Write out each line of the records below verbatim, leaving out the pictures.
____
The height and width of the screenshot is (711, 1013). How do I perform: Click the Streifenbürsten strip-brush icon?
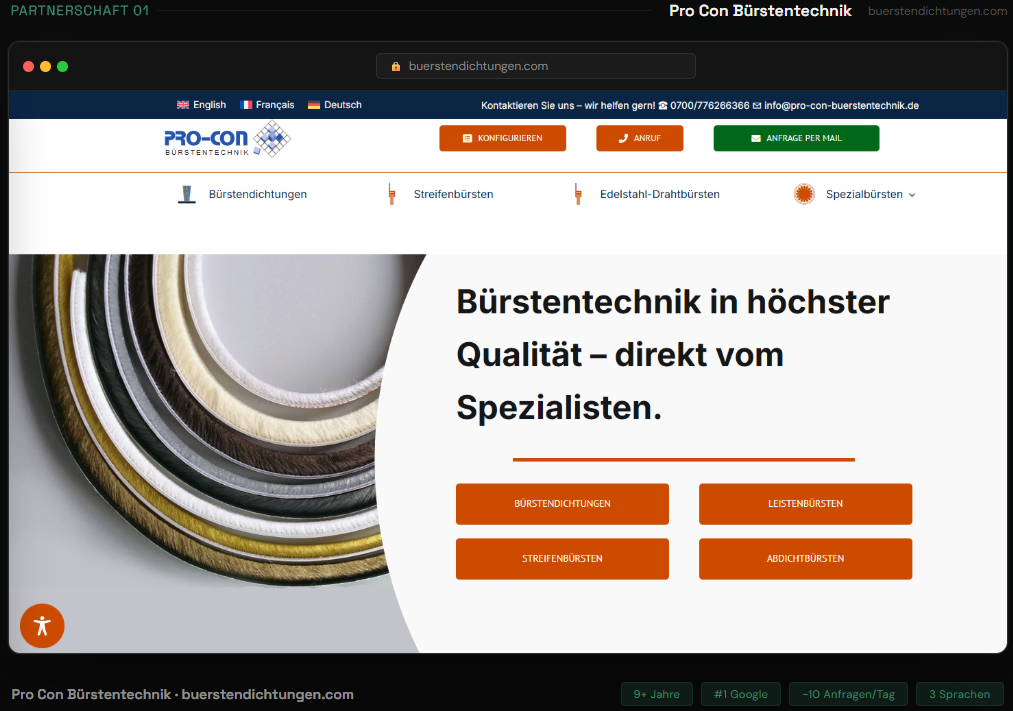pyautogui.click(x=391, y=194)
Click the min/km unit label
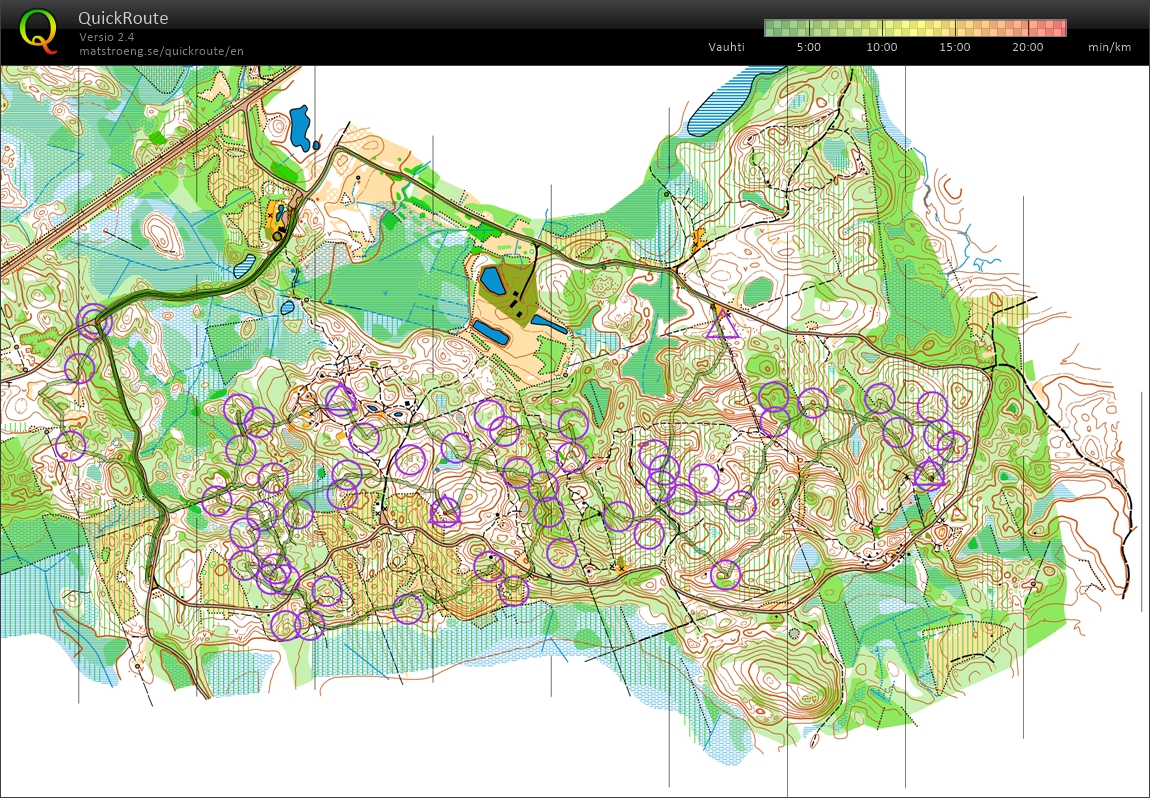The height and width of the screenshot is (798, 1150). click(x=1112, y=47)
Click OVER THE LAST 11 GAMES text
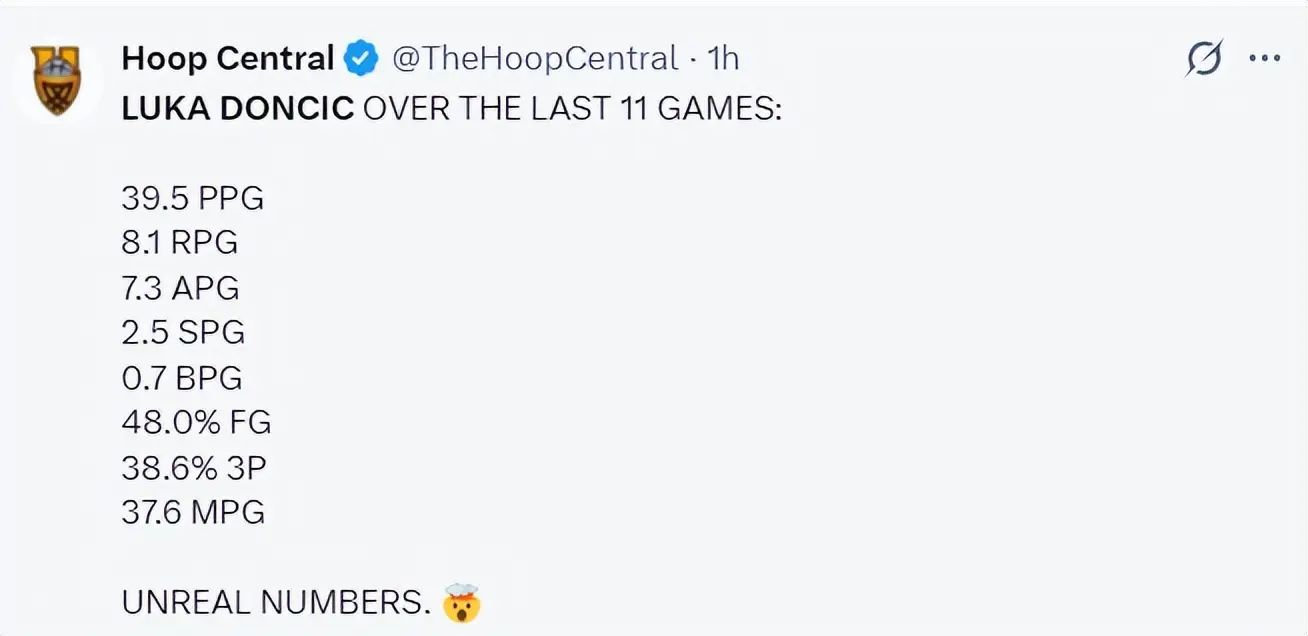This screenshot has width=1308, height=636. click(x=572, y=109)
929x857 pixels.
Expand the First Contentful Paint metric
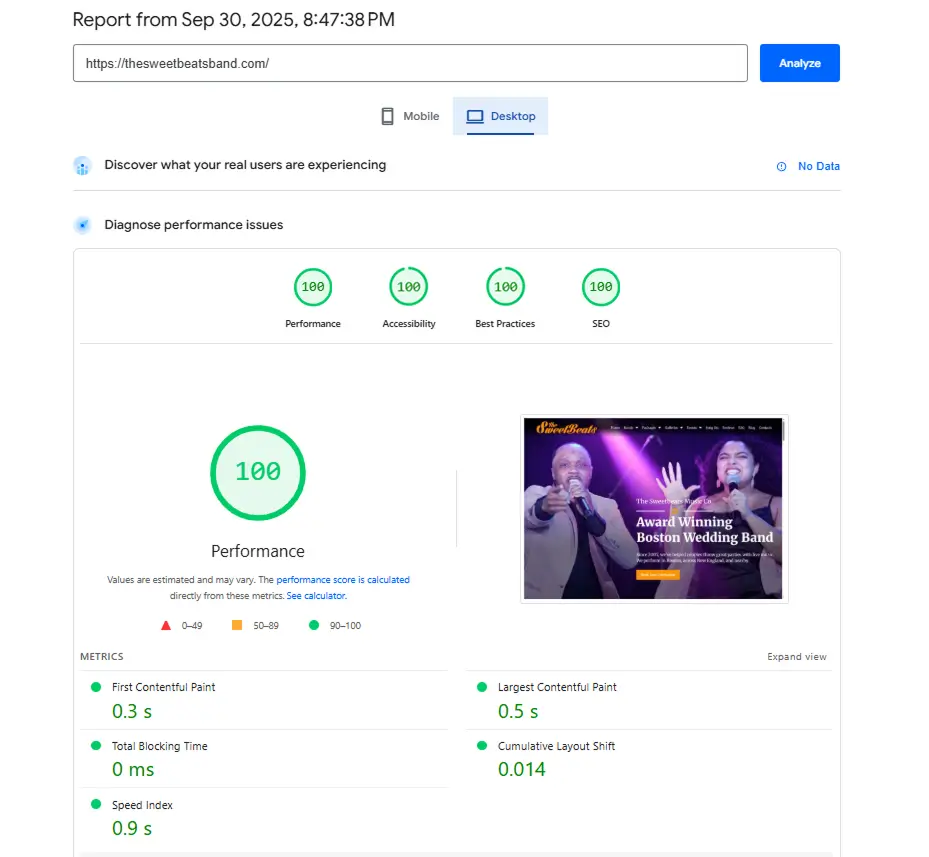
____
■ **ANSWER TO THIS EXERCISE**
The height and width of the screenshot is (711, 1013). How do I perform: Click the Streifenbürsten strip-brush icon?
pyautogui.click(x=391, y=194)
Click the min/km unit label
The height and width of the screenshot is (798, 1150). click(x=1112, y=47)
Click OVER THE LAST 11 GAMES text
This screenshot has width=1308, height=636. click(x=572, y=109)
929x857 pixels.
Expand the First Contentful Paint metric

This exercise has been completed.